01 La banque va détenir 100% de leur capital et va rayonner de Strasbourg à Avignon. Gérard Lignac, le puissant patron de l'Est Républicain, que certains présentaient comme le «papivore» de l'Est de la France, après avoir racheté à Dassault, les journaux du Centre-Est de la France, à savoir Le Progrès et le Dauphiné Libéré en région Rhône-Alpes et Le Bien Public de Dijon et le Journal de Saône-et-Loire, en région Bourgogne, va céder la totalité de ses parts au Crédit Mutuel.

La participation de la banque fédéraliste, qui a déjà mis beaucoup d'argent dans les quotidiens bourguignons et rhônalpins, va passer de 49% à 100% dans le capital de ces journaux. Le temps du franchissement des étapes juridiques, notamment le feu vert des instances de contrôles de la concurrence, et tout donne à penser que c'est à l'horizon de début 2010 que le Crédit Mutuel sera définitivement le seul actionnaire des journaux du groupe Bourgogne – Rhône-Alpes, qui avaient été acquis par Gérard Lignac avec la constitution du groupe EBRA (Est Bourgogne Rhône-Alpes).

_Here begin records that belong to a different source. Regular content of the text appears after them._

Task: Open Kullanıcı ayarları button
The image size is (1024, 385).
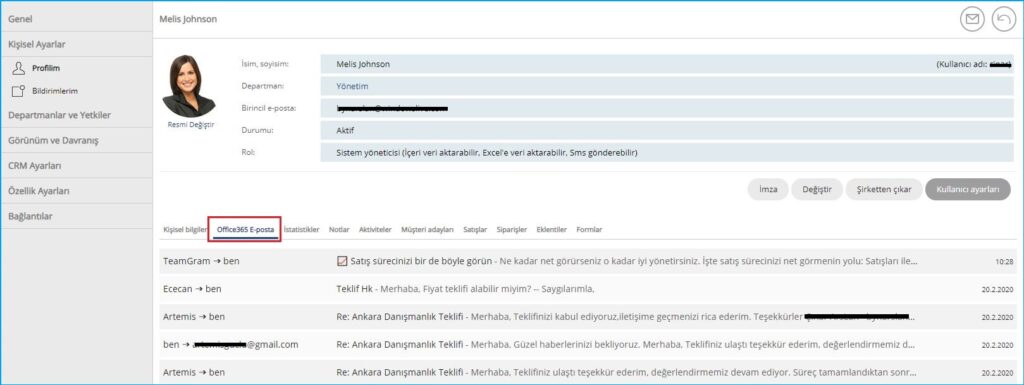Action: click(x=968, y=189)
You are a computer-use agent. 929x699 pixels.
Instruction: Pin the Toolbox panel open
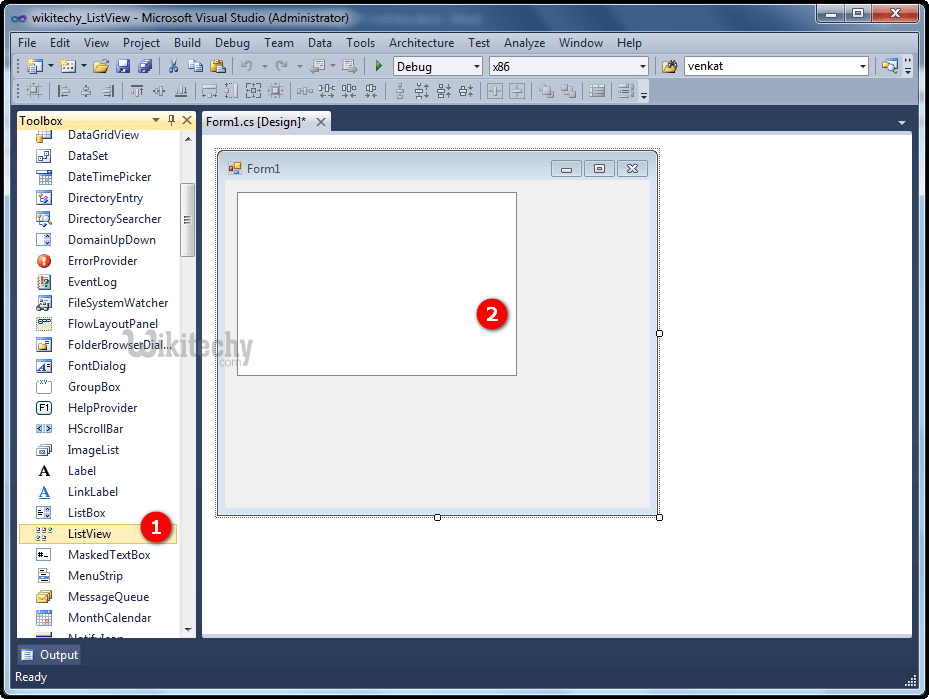tap(171, 119)
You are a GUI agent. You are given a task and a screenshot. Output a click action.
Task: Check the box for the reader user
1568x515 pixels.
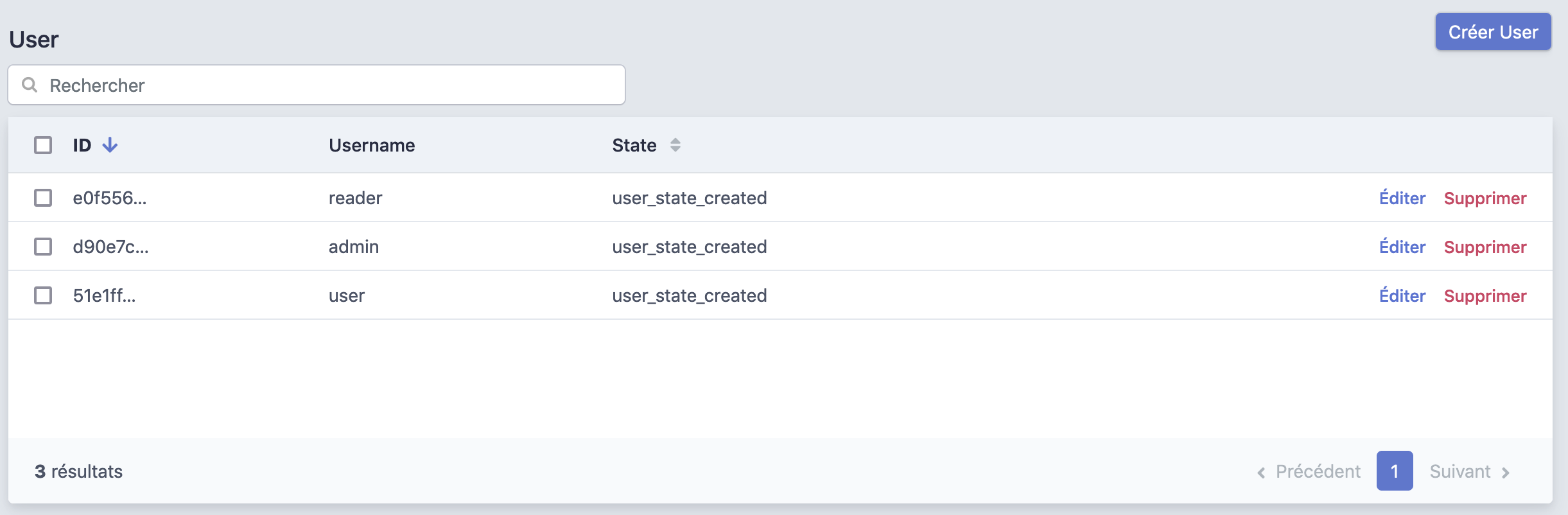click(x=43, y=198)
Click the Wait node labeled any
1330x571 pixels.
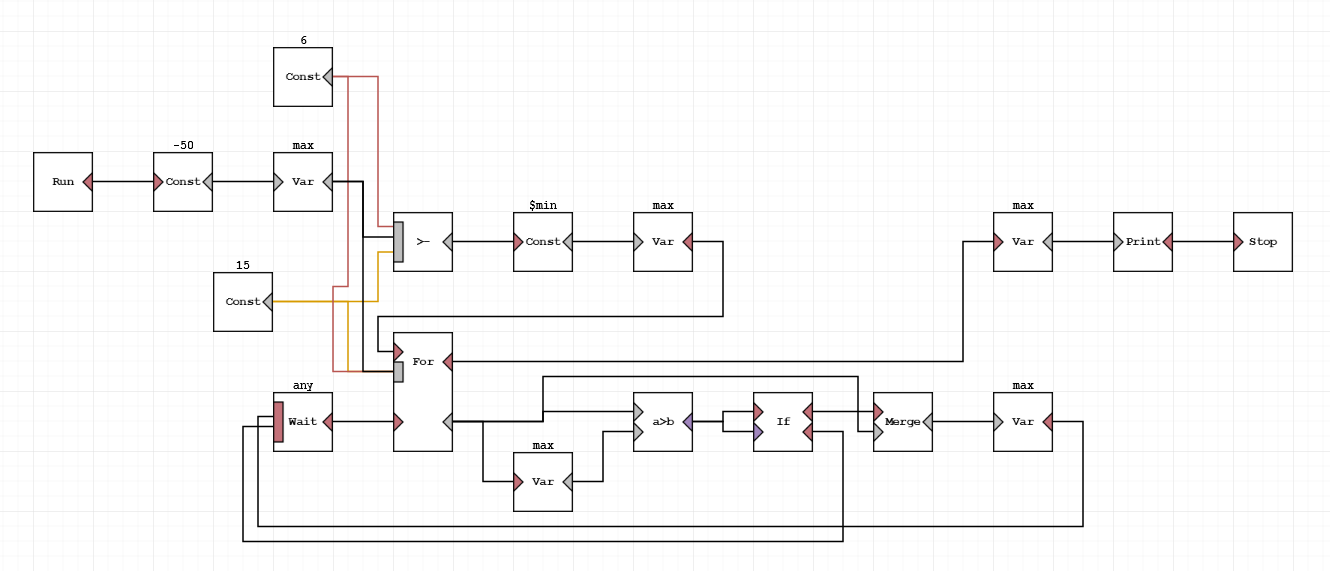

  Si la main mise du Crédit Mutuel sur la presse quotidienne de l'Est de la France a été enclenchée, c'est tout simplement parce que le groupe Hersant, qui avait contesté les conditions d'augmentation de la part du capital de la banque fédéraliste dans le groupe EBRA, et à qui la justice avait d'ailleurs donné raison, a finalement décidé de ne pas aller plus avant dans le contrôle des journaux de l'Est de la France. Le groupe Hersant ayant pris la juste mesure de la crise qui affecte la presse quotidienne régionale. Le rachat du groupe Bourgogne Rhône-Alpes par le Crédit Mutuel va lui permettre «de transformer des créances en élément patrimonial» a annoncé, le quotidien L'Alsace, dès mardi après-midi. Le quotidien L'Alsace était déjà propriété du Crédit Mutuel, tout comme le Républicain Lorrain.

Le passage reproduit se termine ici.